POMDP tasks: Use environments where the state is partially observed (e.g. only last K observations, or a noisy state), or use different tasks (e.g. different goal locations) so the agent must use history to infer the task. Train on a distribution of such tasks.
Training: Use policy gradient (e.g. REINFORCE or PPO) on the full trajectory; the RNN is unrolled over the episode. Backprop through time over the full episode length.
Start with short episodes (e.g. 20–50 steps) and a small RNN (e.g. 1–2 layer LSTM) to debug.

Common pitfalls

Forgetting to pass previous (a, r, done): The key of RL² is that the policy conditions on the full history via (s, a, r, done); if you only pass state, it reduces to a standard policy and won’t adapt.
Credit assignment: Long episodes make BPTT difficult; use truncated BPTT or a policy gradient that doesn’t require backprop through the whole episode (e.g. REINFORCE with baseline).
Task distribution: If all tasks are too similar, the RNN may not learn meaningful adaptation; ensure tasks differ (e.g. different goals, different transition dynamics) so that history is informative.
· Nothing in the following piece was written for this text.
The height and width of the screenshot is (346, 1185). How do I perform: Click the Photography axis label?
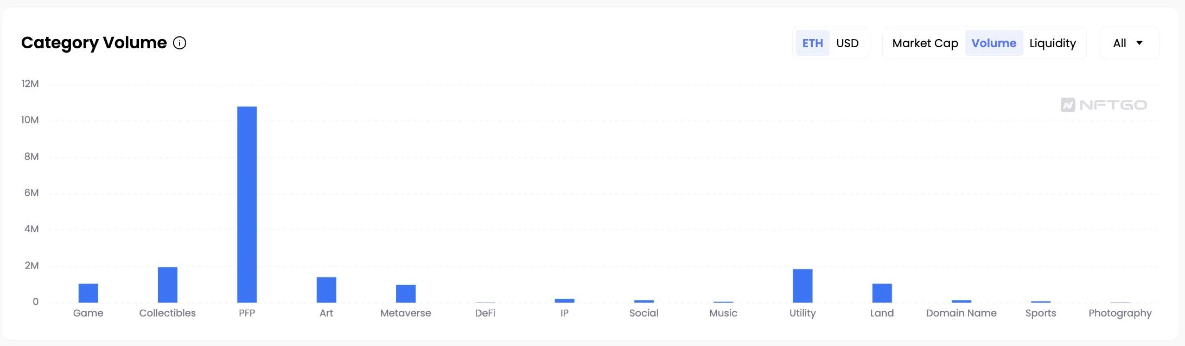(x=1119, y=313)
Worked solution (warm-up: RNN for meta-RL)

Key idea: An RNN (e.g. LSTM) can implement an implicit inner loop: the hidden state is updated at each step and can encode “what I have learned so far in this episode.” We train the RNN so that its policy (and hidden state dynamics) lead to high return across many different tasks. No explicit inner-loop update is needed; the recurrence is the adaptation. This is simpler than MAML-style meta-RL but less interpretable.

Extra practice

Warm-up: Why might an RNN that receives (state, action, reward, done) be able to “adapt” to a new task without explicit gradient updates?
Coding: Implement a minimal RL²: 2D gridworld with 3 different goal positions; each episode sample one goal (unknown to the policy). Input = (position, prev_action, prev_reward, done). Train with REINFORCE on 1000 episodes. Test on held-out goal positions.
Challenge: Use a bandit or simple POMDP where the reward distribution of each arm (or state) is unknown and different per task. Train RL² to learn to explore and exploit from the history of (state, action, reward). Compare with a standard bandit algorithm that gets the task explicitly.
Variant: Change the number of meta-episodes per trial (the RNN’s context length) from 3 to 10. Does a longer context let the RNN identify the task more reliably? Plot adaptation return vs context length.
Debug: The RL² agent always takes the same action regardless of the task. Hidden state logging shows the RNN hidden state is near zero throughout. The bug is that done signals reset the hidden state to zero mid-trajectory. Explain why resetting within a meta-episode destroys the context and where the reset should actually occur.
Conceptual: RL² “meta-learns” through gradient descent over many tasks, but adapts at test time through recurrence only (no gradient steps). What are the advantages of this compared to MAML? What is the main limitation of the recurrent approach?